Many students have at least a part-time job, but few are working in their field of choice. I've yet to meet an Outlet Mall employee who envisions keeping that job for the long-term. Instead, those jobs help cover rent and food and allow for some fun, but they are stepping-stones toward the ultimate prize of a career.
I've spent a lot of time thinking about careers lately, now that I'm privileged to teach the University Seminar course here at Texas State. A very helpful part of the Seminar is activities involving the PACE (Personalized Academic and Career Exploration) Center. Students are given resources with which to explore their interests and abilities and then develop a career plan based on the results. For some students, the experience has been an eye-opener. They came to college thinking they might try a career in business or in education, only to discover that they really should explore engineering or mass communication.
Obviously, a state university wouldn't use this language, but what students are discovering through the PACE process is what Christians call their vocation, a word derived from the Latin vocare. A job puts food on the table, but a vocation is the work to which God is calling you. It's not always obviously religious work; one's calling may be in business or in design, or even in cobblery. Luther is reported to have once said, "The Christian cobbler does his duty not by putting little crosses on the shoes, but by making the best shoes they can make and selling them at a fair price so their neighbors can have good shoes."

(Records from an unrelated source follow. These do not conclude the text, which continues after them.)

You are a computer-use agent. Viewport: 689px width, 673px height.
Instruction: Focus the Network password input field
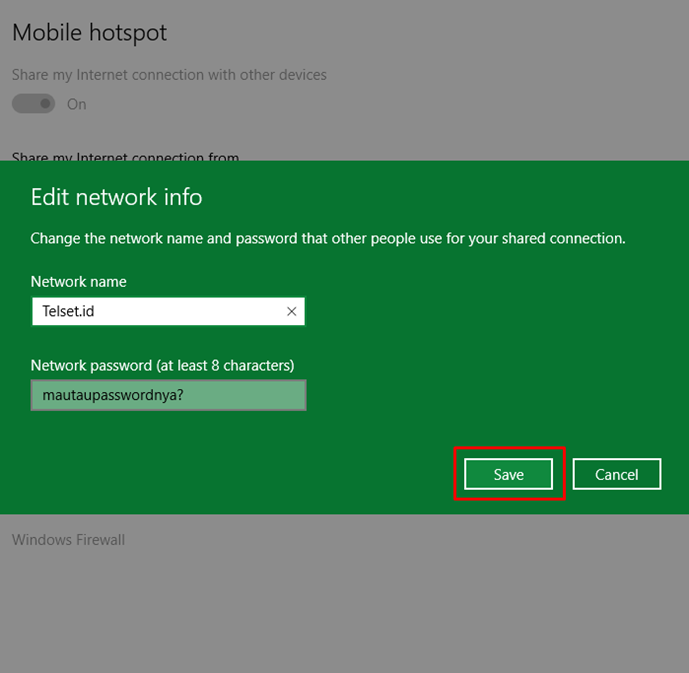(168, 395)
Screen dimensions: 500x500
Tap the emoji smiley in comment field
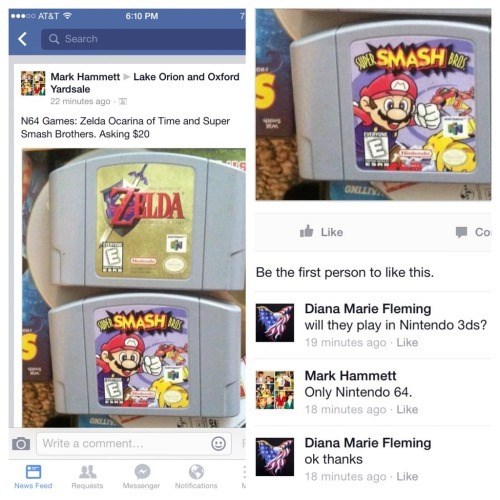(x=218, y=444)
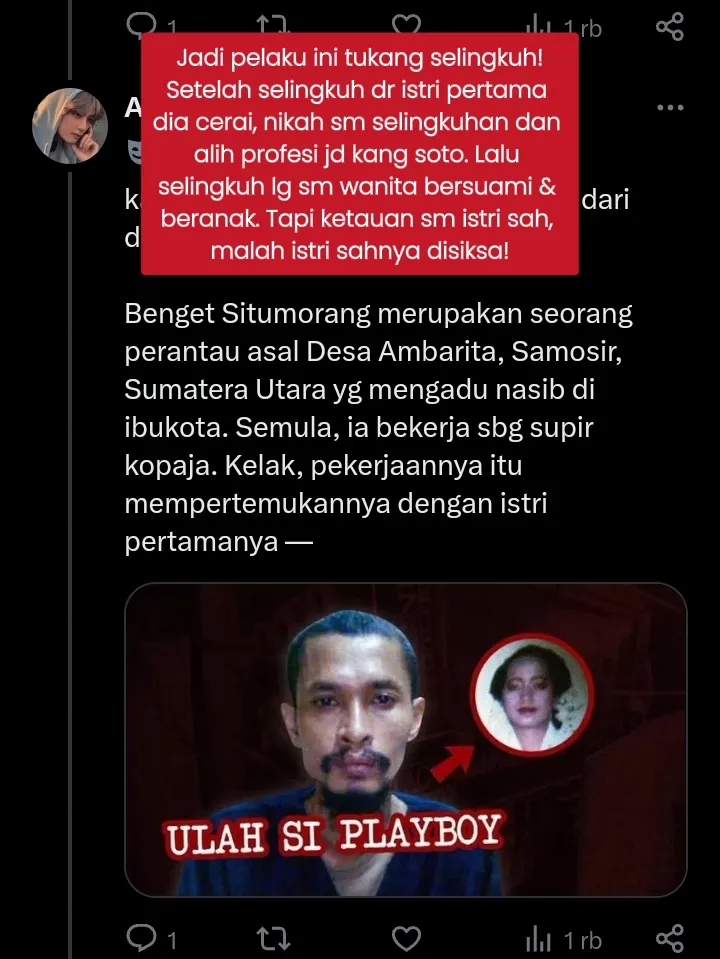
Task: Share the previous tweet in thread
Action: point(670,27)
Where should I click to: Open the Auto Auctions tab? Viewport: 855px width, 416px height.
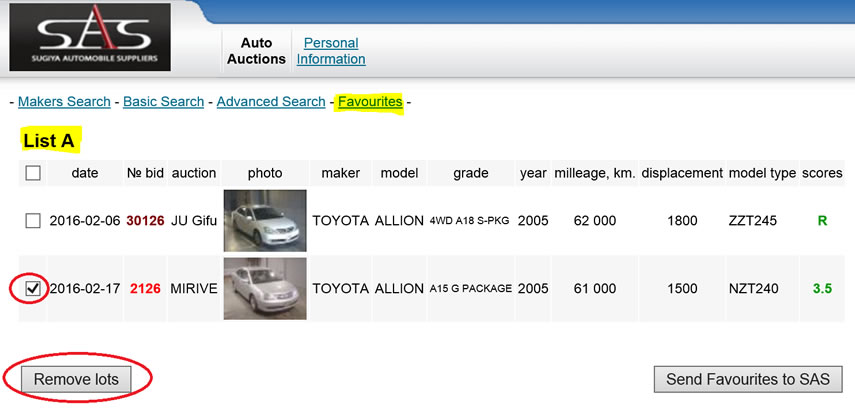tap(256, 51)
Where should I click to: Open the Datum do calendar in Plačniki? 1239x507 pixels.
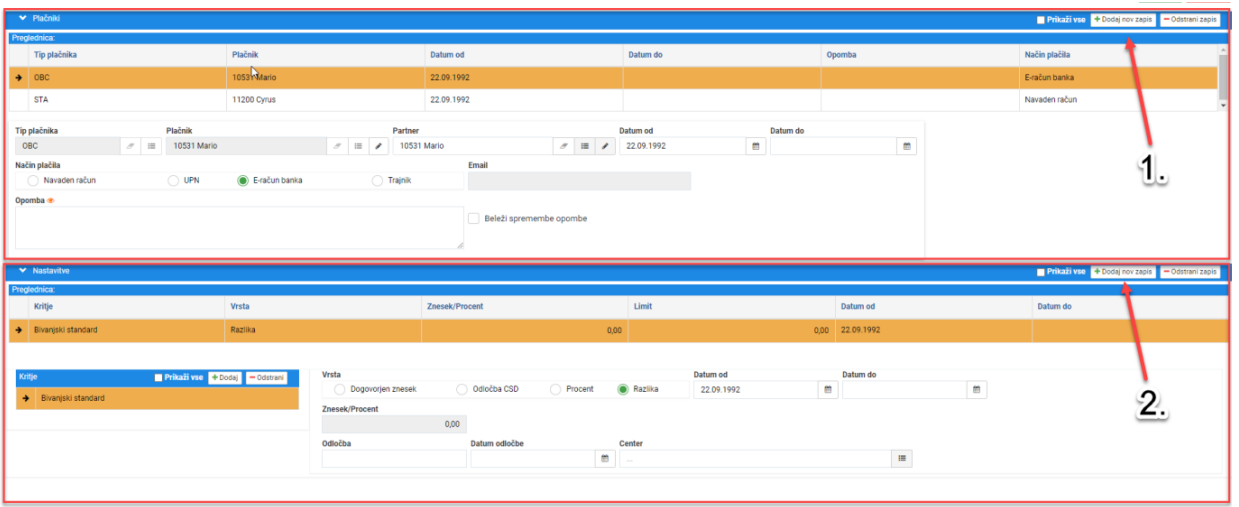click(x=907, y=146)
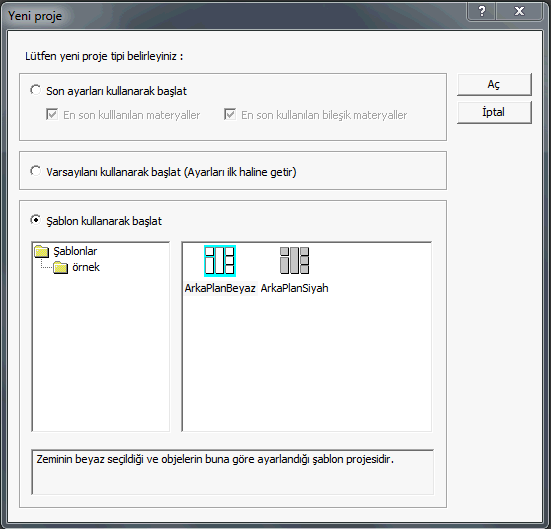The image size is (551, 529).
Task: Click empty area of template list pane
Action: (x=306, y=362)
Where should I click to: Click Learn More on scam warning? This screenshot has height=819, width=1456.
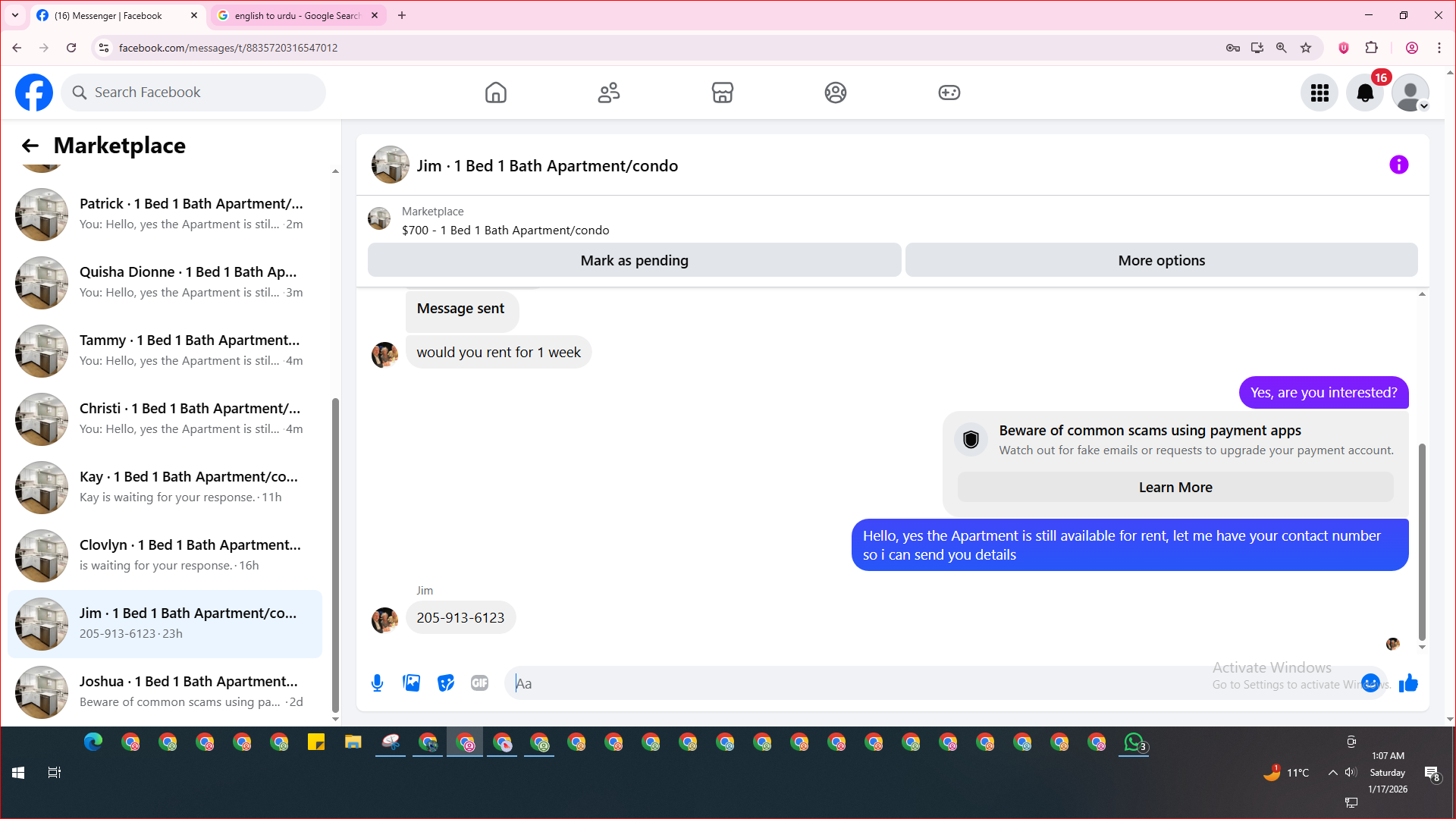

There is not a major in cobblery at Texas State, but every field of study can be a means by which God works in the world. For in whatever field in which you might major, there will be other people, the neighbors whom all of us are called to love. So study hard and know it will pay off; not always in a paycheck, but in a life well-lived, doing what you love and being a blessing to others. And in the meantime, enjoy your temporary vocation as a student at Texas State.